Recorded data
┌──

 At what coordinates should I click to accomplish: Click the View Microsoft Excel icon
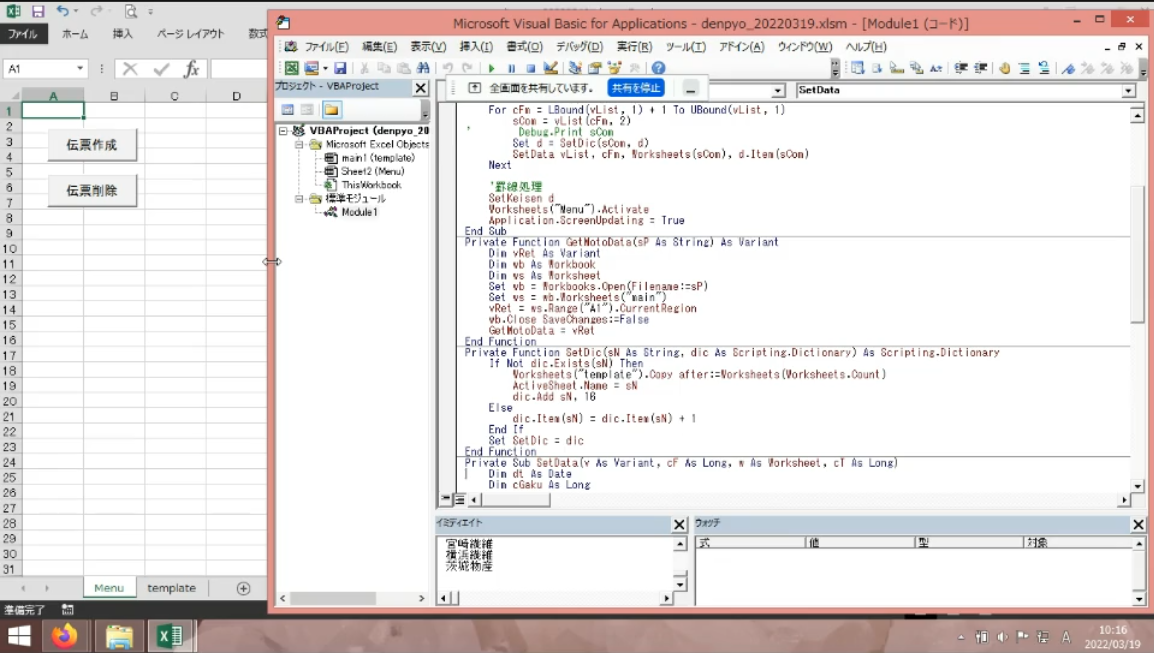(291, 68)

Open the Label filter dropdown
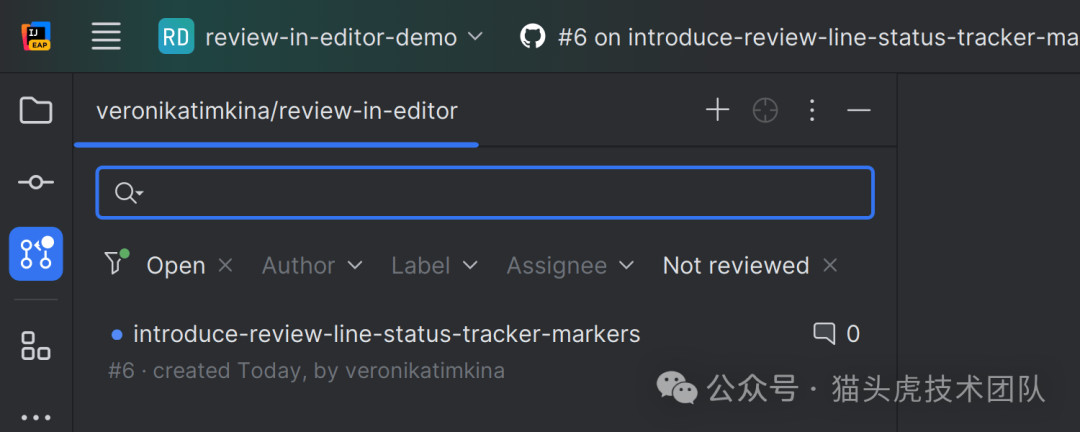click(434, 265)
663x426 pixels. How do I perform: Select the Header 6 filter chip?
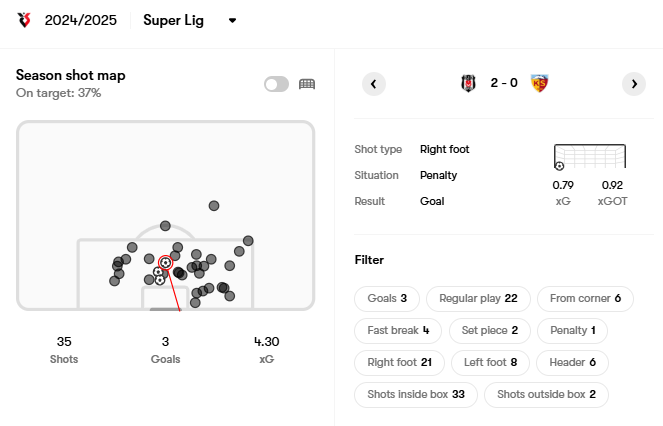pos(573,363)
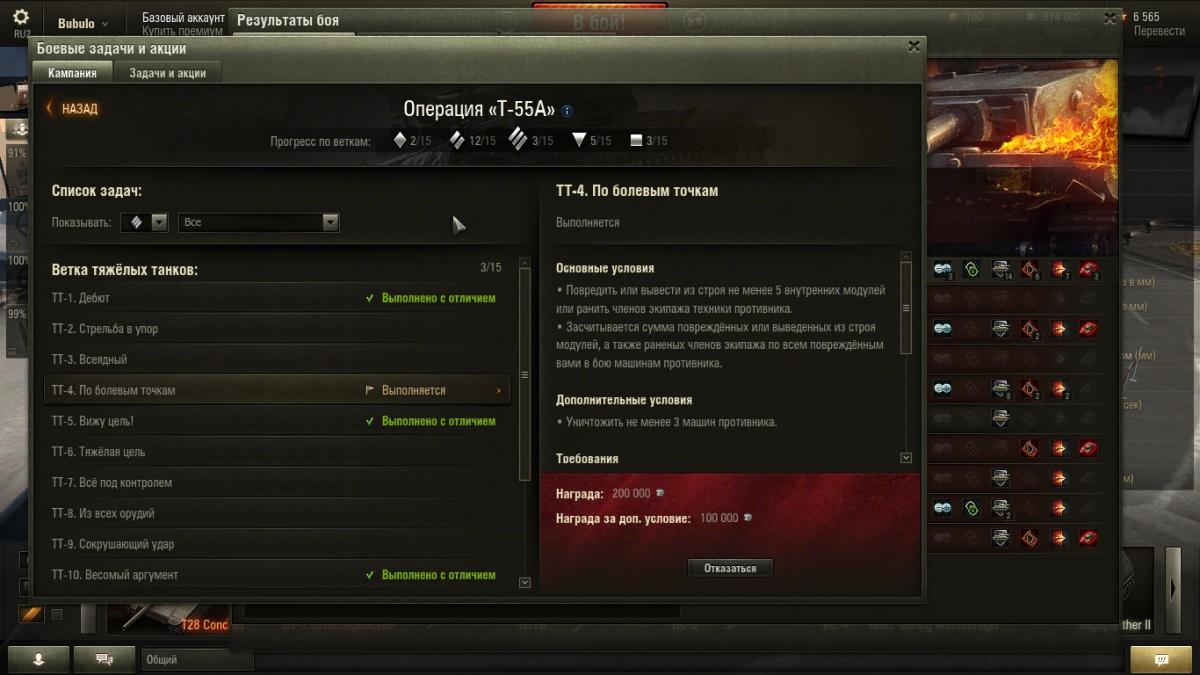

└──

Problem details ▸ All lines from the one containing "663x426 pixels. How" through the final line of the records are to be retyped exactly; no other lines and no pictures are to be included.

Answer to this task ▸
663x426 pixels. How do I perform: Select the Header 6 filter chip?
pos(573,363)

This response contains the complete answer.